● Exercise objective: Every line below that contains "level" is to be copied.
· · · · ·
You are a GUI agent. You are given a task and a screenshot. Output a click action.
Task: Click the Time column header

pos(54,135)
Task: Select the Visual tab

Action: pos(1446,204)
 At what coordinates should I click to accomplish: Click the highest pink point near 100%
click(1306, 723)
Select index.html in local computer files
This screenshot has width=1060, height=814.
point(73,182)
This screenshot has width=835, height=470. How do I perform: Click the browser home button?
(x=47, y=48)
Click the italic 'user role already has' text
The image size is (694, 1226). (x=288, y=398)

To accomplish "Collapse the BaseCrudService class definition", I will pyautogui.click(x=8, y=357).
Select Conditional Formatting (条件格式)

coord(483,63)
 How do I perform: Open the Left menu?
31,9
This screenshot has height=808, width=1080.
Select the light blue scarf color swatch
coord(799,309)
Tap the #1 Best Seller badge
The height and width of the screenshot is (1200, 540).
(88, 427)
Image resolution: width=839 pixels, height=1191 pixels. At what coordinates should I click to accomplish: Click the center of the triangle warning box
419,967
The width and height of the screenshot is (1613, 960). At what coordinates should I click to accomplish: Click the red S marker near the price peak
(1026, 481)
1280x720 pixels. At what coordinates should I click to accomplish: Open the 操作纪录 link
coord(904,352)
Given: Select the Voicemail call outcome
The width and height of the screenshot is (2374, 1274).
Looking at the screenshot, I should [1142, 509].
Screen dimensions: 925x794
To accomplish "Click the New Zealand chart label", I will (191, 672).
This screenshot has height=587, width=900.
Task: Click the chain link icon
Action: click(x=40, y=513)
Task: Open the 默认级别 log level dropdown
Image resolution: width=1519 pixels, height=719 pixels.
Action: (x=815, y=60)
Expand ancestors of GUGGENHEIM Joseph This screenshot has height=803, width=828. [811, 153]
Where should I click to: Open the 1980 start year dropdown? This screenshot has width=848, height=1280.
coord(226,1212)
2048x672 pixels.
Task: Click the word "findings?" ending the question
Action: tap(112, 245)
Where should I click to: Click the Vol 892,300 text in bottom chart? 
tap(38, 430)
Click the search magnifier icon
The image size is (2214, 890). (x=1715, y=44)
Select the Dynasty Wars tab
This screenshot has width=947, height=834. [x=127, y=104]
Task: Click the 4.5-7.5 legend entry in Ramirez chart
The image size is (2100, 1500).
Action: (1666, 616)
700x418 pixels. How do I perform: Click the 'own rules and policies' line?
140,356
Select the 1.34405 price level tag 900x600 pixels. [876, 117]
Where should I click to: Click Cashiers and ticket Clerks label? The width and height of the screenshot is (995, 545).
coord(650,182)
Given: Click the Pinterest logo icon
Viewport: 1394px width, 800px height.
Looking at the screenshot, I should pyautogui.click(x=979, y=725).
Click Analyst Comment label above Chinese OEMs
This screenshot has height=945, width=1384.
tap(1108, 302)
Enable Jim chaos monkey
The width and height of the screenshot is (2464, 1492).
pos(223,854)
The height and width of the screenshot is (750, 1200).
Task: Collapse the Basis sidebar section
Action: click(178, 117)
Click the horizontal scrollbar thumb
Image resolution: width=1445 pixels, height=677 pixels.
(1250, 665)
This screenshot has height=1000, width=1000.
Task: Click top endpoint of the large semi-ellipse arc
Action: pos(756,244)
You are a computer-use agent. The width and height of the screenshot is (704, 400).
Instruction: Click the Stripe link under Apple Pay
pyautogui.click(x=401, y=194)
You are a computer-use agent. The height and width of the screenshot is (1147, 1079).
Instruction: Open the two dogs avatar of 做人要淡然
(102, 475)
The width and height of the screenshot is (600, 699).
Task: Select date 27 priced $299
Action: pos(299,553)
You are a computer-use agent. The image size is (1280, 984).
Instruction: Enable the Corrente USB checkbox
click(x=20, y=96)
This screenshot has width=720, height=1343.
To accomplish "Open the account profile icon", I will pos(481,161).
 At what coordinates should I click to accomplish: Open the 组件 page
· · · · ·
● Solution to the exercise:
Task: Open the 默认级别 log level dropdown
Select the 1.34405 price level tag 900x600 pixels. [876, 117]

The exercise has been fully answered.